With regard to the weaponry and why it wasn’t more advanced, it’s pretty much the same thing: the audience’s ability to identify with it. He didn’t want his audiences being dazzled by whiz-bang weaponry that was unfamiliar and would take them away from experiencing the emotionality of the scenes in which weapons were being used. Everybody already knows how the weapons in the movie work, so they’re better able to focus on the damage being done rather than on the weapons themselves.
And with regard to making a movie so obviously intended to have mass appeal, he quite naturally wanted the largest number of people possible to be exposed to the messages the movie contained, but he also felt a moral obligation to the studio that had entrusted him with the huge amount of money necessary to make the film, and he wanted to make sure that investment got repaid. This frankness and financial concern was also evident in Cameron’s response when Charlie Rose asked why Neytiri had breasts. He said “Because we wanted to put male seats in the movie theater”.
And then there were the extraordinary lengths Cameron went through to make the movie as believable as possible within the context of the movie as it was to be made. He hired a professor of linguistics from USC, I believe it was, to invent an authentic language for the Na’vi, even down to making sure the grammer was correct. He took the actors to Hawaii for three days to prowl around in the rain forest there in order to develop the sense memory of what it’s like to be in a jungle environment. The actors had to take archery lessons and horseriding lessons too, all in an effort to make sure that their performances rang true.
So, all in all, Cameron was juggling quite a few balls simultaneously.
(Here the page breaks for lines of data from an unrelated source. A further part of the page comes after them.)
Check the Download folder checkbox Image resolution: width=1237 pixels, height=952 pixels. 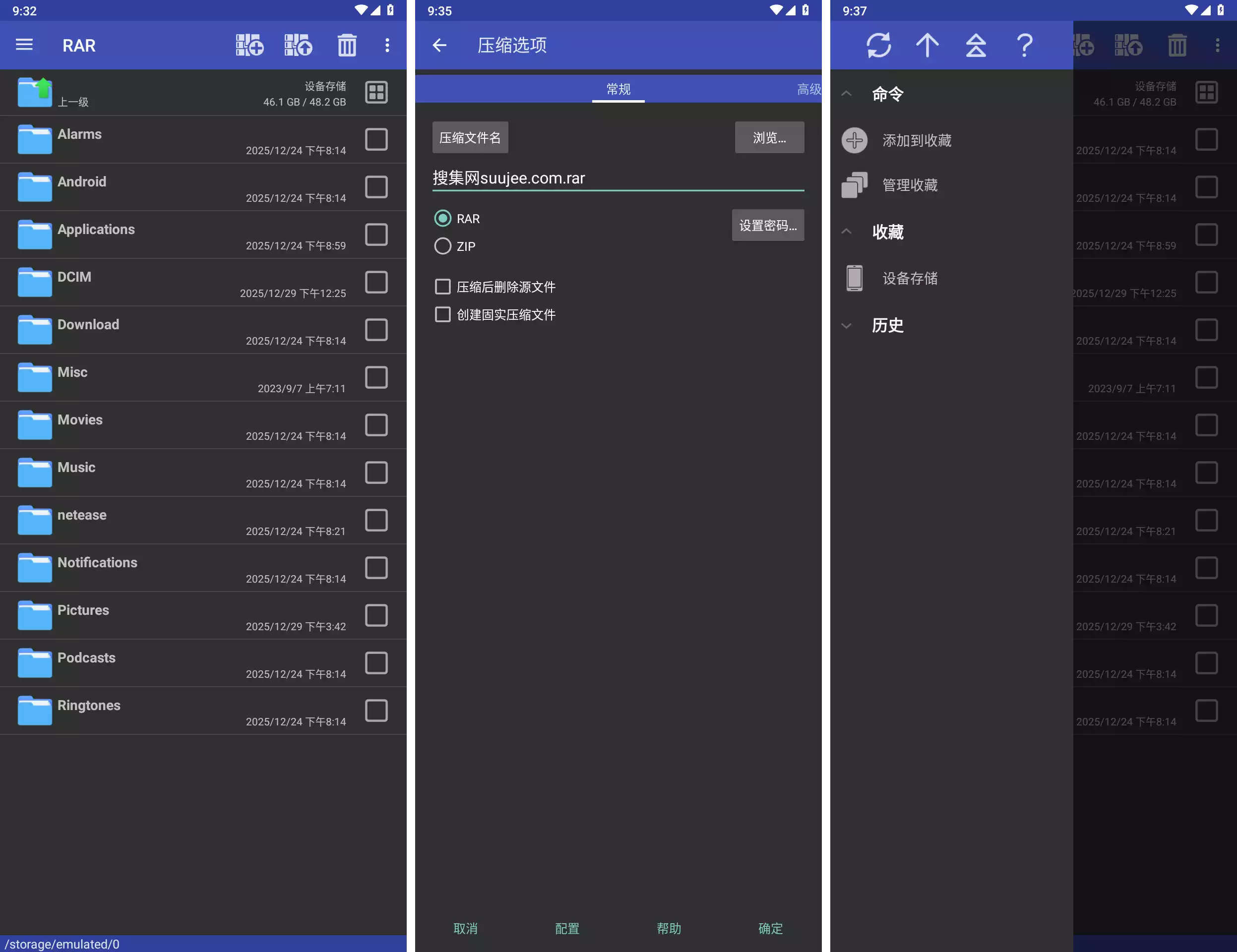[376, 330]
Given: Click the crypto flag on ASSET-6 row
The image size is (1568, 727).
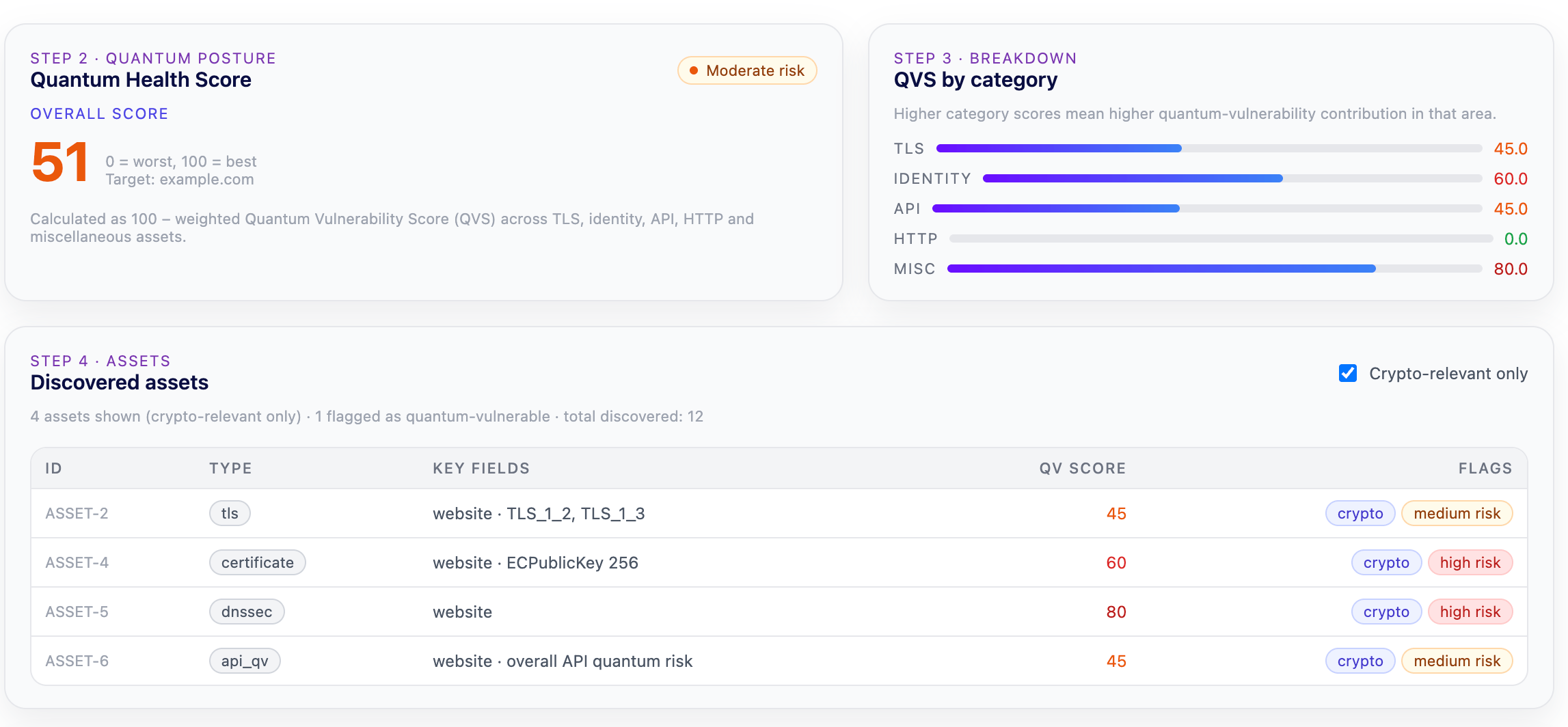Looking at the screenshot, I should pos(1360,660).

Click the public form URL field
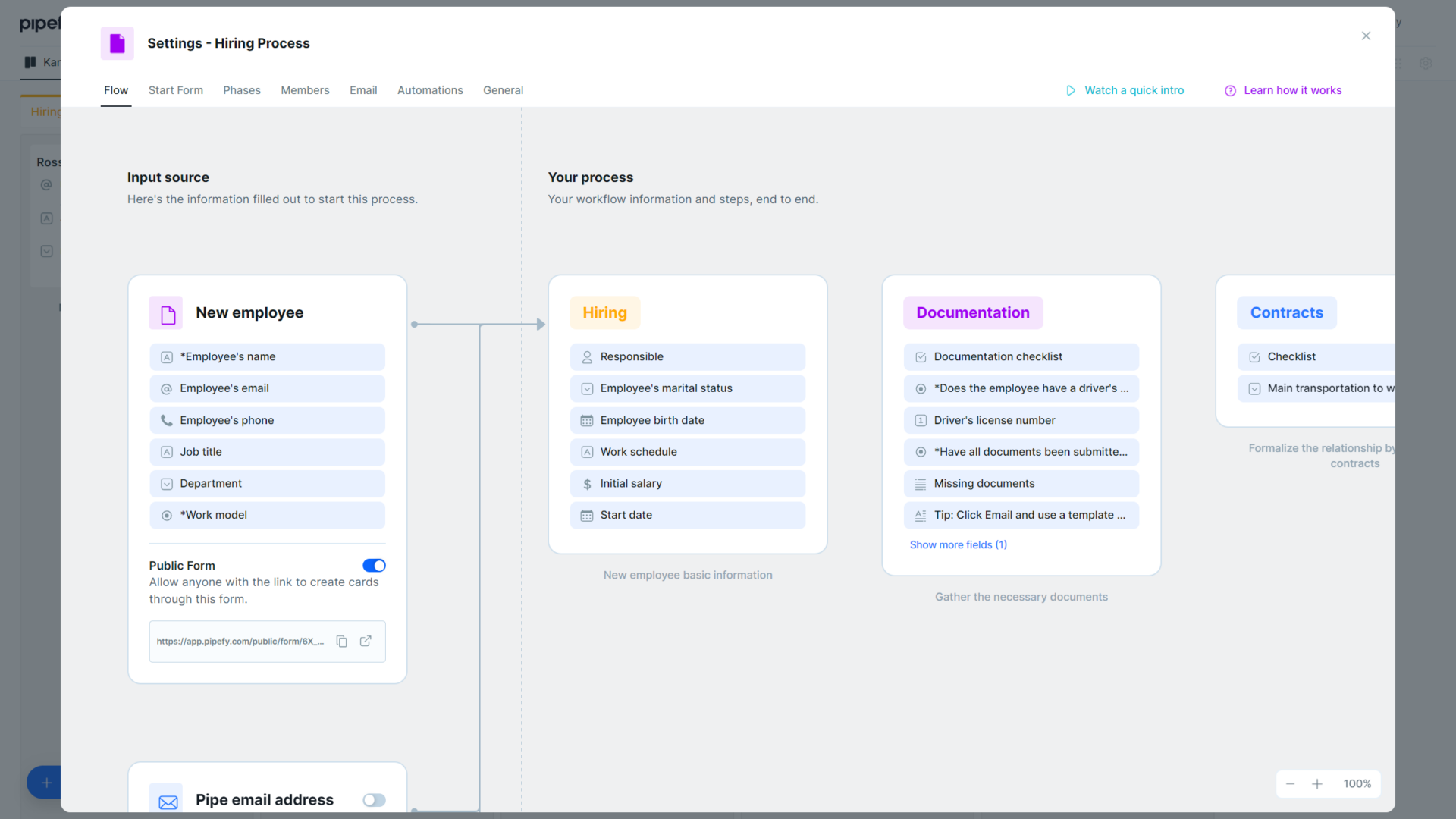pos(240,641)
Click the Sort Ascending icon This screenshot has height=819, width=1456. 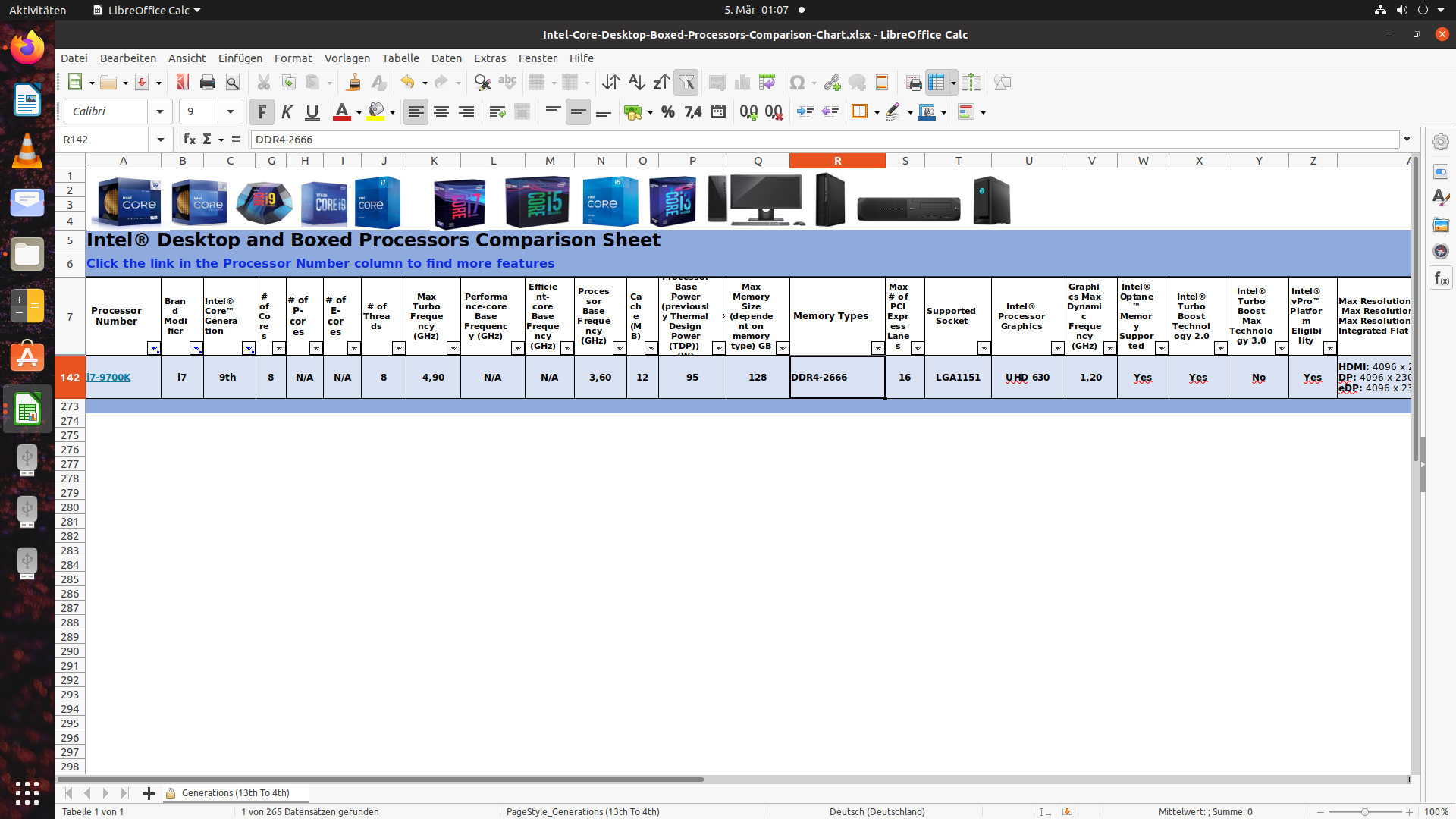(x=636, y=83)

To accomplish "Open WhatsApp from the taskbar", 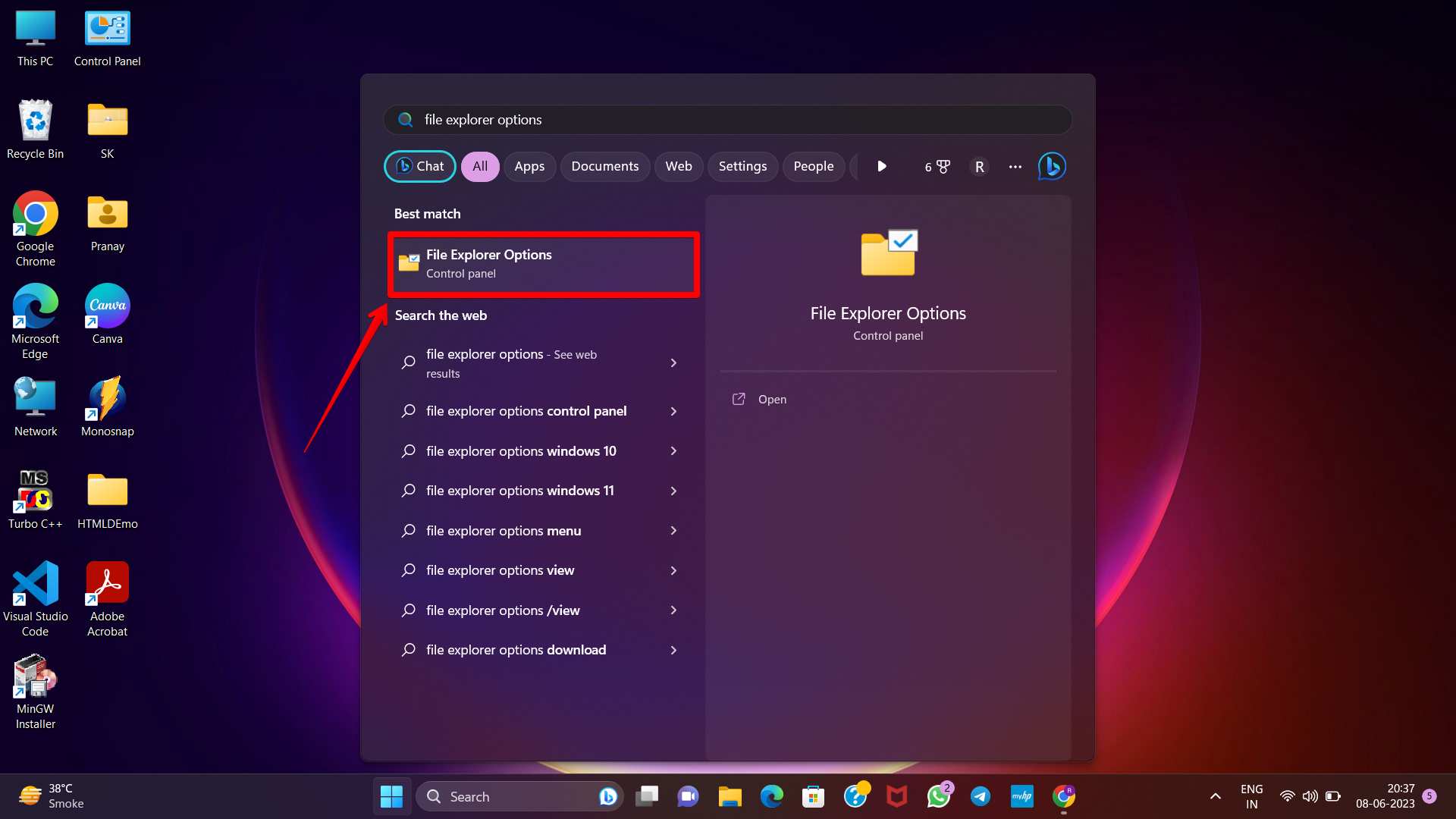I will tap(939, 796).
He wanted us to look at human beings from an outside perspective, to experience and indentify with a culture that revered its environment, and to experience the shock, horror and misery that people experience when they are invaded. Plus he needed to develop or invent new technology in order to make the film in the first place, and he needed to repay the investor who had trusted their money to him. And he accomplished each of them extraordinarily well in my opinion.
So in closing, there is nothing either in the movie or left out of it that wasn’t the direct result of a conscious decision by James Cameron as the film’s creator and director. He has created a film that is not only a technological marvel but whose story is resonating with people emotionally and breaking attendance records in virtually every corner of the world. In no way did he place all his focus on the technologicall aspects of the movie and then just throw in a slapdash script to go with it, which seems to be the common misperception among the film’s critics.